Google has been running a clandestine Google TV 2.0 "Fishtank" program since Google I/O in early May 2011, giving a small number of developers early access to beta versions of the next-gen smart TV platform. According to Geek's source, less than fifty developers have been included in the Fishtank, each receiving an Intel CE4100 reference design STB running a heavily modified version of Android 3.1 with Google TV specific adaptations.
The box itself uses the same SoC as in the first-generation of Google TV hardware, such as the Logitech Revue, though there are many more ports on the Intel reference design. It's unclear how many of them are accessible to Google TV 2.0 developers, however. Also in the box is Logitech's wireless keyboard for the Revue.

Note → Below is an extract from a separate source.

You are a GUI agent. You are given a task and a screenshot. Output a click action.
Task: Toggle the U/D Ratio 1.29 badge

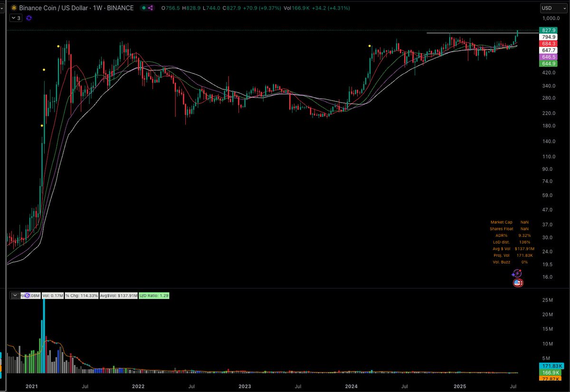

Software, meanwhile, includes a clock app and Live TV support, currently showing whatever source is piped in through the HDMI input. This latter functionality is already causing arguments between Google and developers, after the decision was made to lock out access to the live TV feed when it doesn't have focus (although it can still be seen playing through the translucent menus).
Unfortunately, that decision - and the absence of any APIs to work around it - means that many of the plans developers had, such as pulling internet-based information relevant to whatever show was currently being watched, have had to be scrapped. Ironically, it was those very app and service ideas that apparently earned many of the developers their place in the invite-only beta program.
Google tipped the Android 3.1 upgrade back at I/O. Future versions of Google TV are expected to be based on Android Ice Cream Sandwich, which is due to arrive later in 2011.